(Problem to work on)
Render the entries from the line containing "This screenshot has height=607, width=1080." through the final line of the entries as a JSON list of strings, with one string per line and blank lines omitted.

── Material for this task

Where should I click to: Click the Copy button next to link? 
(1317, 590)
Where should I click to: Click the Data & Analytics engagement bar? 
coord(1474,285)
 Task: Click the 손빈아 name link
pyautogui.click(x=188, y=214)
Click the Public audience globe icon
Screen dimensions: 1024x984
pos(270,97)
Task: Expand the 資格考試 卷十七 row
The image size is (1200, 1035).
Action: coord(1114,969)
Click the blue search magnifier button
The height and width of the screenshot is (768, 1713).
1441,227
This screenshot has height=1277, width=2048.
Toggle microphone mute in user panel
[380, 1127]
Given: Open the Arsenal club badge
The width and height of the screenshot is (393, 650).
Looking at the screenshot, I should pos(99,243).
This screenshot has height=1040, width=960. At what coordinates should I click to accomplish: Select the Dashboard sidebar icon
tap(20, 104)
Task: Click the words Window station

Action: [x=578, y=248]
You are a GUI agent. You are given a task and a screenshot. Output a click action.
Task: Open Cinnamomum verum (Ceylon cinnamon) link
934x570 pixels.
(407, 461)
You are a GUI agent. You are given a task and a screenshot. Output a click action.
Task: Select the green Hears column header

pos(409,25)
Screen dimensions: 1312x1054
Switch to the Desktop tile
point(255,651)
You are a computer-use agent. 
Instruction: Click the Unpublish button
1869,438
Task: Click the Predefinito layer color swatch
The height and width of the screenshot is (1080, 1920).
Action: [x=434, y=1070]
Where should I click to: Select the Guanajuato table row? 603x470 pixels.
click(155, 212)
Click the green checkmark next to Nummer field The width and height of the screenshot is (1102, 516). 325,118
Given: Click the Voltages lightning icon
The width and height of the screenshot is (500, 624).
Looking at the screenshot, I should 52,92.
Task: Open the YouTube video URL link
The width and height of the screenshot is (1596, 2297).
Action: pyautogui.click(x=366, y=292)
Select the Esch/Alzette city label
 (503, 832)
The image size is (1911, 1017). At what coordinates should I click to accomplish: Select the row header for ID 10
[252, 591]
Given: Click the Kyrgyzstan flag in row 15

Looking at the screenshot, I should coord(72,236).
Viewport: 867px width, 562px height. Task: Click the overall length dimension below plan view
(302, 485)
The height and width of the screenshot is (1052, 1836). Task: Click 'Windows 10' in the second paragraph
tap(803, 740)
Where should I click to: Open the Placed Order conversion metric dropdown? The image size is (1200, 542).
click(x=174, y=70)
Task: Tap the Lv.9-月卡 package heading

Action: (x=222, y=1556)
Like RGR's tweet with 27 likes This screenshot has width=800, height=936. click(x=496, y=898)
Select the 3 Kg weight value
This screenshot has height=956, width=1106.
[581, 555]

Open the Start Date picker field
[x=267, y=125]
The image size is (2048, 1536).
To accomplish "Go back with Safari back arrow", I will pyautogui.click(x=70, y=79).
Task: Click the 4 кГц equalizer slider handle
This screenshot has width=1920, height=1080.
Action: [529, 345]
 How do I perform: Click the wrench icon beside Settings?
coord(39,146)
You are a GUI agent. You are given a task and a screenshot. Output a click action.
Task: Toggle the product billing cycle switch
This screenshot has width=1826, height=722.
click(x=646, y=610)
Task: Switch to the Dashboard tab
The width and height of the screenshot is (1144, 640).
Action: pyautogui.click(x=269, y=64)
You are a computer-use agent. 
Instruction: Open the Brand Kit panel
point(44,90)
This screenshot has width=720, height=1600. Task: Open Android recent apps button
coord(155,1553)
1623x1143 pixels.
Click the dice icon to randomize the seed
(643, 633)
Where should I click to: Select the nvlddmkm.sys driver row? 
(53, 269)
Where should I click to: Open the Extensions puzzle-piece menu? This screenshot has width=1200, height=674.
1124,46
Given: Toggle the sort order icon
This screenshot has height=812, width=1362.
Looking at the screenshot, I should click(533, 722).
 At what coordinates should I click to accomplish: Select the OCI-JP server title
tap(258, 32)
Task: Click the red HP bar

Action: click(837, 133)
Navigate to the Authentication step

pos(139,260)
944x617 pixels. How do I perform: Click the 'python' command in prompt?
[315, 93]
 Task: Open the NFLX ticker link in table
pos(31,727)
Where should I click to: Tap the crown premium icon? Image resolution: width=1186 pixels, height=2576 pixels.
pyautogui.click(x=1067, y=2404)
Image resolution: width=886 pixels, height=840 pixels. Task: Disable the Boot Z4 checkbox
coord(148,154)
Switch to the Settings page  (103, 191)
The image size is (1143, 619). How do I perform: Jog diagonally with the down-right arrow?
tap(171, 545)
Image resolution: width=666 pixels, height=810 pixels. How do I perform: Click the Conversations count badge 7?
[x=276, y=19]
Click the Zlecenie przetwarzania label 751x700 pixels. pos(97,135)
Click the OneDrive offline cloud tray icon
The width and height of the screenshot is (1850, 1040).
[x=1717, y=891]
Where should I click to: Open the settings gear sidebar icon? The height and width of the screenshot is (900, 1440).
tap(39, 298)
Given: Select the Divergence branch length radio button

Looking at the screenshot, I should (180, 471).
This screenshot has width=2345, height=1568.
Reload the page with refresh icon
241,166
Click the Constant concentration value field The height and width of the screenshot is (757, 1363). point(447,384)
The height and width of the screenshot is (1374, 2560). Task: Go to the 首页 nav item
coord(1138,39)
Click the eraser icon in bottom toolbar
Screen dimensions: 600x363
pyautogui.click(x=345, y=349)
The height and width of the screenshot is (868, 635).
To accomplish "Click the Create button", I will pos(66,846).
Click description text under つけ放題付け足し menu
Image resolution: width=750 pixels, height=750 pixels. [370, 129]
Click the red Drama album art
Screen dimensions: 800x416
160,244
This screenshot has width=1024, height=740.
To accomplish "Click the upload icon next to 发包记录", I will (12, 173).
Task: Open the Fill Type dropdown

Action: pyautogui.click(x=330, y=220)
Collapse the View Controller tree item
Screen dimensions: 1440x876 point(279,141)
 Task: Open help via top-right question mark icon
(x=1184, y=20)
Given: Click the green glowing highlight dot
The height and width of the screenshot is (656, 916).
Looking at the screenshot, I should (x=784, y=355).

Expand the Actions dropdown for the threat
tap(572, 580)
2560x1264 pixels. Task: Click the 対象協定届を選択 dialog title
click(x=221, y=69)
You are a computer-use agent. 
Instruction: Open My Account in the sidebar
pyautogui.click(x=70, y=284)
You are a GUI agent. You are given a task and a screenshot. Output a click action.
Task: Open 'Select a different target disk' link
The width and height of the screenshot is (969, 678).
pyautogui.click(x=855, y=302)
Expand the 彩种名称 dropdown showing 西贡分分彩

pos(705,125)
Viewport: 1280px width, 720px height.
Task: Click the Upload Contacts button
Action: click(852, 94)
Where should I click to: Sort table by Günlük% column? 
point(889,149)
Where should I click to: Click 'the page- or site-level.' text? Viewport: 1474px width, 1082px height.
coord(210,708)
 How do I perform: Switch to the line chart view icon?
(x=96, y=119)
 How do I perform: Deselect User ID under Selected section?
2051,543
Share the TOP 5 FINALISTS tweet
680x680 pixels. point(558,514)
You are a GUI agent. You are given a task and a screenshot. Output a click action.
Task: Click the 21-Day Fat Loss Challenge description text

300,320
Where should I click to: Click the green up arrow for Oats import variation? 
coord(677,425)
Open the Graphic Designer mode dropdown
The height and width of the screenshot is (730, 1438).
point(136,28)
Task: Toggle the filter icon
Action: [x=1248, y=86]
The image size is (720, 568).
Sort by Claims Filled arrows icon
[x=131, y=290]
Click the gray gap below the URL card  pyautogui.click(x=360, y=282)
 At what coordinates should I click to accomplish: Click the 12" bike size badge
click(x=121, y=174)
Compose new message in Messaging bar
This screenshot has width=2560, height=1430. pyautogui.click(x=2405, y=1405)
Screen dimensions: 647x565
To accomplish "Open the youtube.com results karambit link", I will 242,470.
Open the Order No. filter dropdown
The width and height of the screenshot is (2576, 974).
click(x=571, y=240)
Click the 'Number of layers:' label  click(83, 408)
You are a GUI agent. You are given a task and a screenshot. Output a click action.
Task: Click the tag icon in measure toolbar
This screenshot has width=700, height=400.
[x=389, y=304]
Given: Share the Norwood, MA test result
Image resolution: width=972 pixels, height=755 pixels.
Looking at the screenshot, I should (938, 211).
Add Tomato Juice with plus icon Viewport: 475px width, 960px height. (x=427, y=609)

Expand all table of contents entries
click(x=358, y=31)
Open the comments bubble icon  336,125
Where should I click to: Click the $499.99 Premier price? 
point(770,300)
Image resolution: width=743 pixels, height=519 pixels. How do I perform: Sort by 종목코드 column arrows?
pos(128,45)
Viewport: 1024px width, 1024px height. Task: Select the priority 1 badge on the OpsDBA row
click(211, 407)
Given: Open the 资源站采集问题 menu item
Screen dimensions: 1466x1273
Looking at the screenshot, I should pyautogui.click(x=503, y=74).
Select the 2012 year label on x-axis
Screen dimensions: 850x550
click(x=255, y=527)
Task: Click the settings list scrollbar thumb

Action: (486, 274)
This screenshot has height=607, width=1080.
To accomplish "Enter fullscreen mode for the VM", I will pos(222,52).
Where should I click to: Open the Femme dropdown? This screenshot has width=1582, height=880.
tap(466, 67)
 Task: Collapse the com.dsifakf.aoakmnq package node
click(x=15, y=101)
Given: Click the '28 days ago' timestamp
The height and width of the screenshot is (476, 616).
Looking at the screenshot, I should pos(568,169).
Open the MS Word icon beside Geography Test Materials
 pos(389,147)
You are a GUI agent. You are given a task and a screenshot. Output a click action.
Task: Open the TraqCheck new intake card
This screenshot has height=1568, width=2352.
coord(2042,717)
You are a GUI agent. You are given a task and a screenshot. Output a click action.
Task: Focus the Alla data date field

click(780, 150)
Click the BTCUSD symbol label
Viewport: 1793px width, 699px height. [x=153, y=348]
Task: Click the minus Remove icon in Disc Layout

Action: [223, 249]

────

(Reply to the exercise)
[
  "This screenshot has height=607, width=1080.",
  "To accomplish \"Enter fullscreen mode for the VM\", I will pos(222,52).",
  "Where should I click to: Open the Femme dropdown? This screenshot has width=1582, height=880.",
  "tap(466, 67)",
  " Task: Collapse the com.dsifakf.aoakmnq package node",
  "click(x=15, y=101)",
  "Given: Click the '28 days ago' timestamp",
  "The height and width of the screenshot is (476, 616).",
  "Looking at the screenshot, I should pos(568,169).",
  "Open the MS Word icon beside Geography Test Materials",
  " pos(389,147)",
  "You are a GUI agent. You are given a task and a screenshot. Output a click action.",
  "Task: Open the TraqCheck new intake card",
  "This screenshot has height=1568, width=2352.",
  "coord(2042,717)",
  "You are a GUI agent. You are given a task and a screenshot. Output a click action.",
  "Task: Focus the Alla data date field",
  "click(780, 150)",
  "Click the BTCUSD symbol label",
  "Viewport: 1793px width, 699px height. [x=153, y=348]",
  "Task: Click the minus Remove icon in Disc Layout",
  "Action: [223, 249]"
]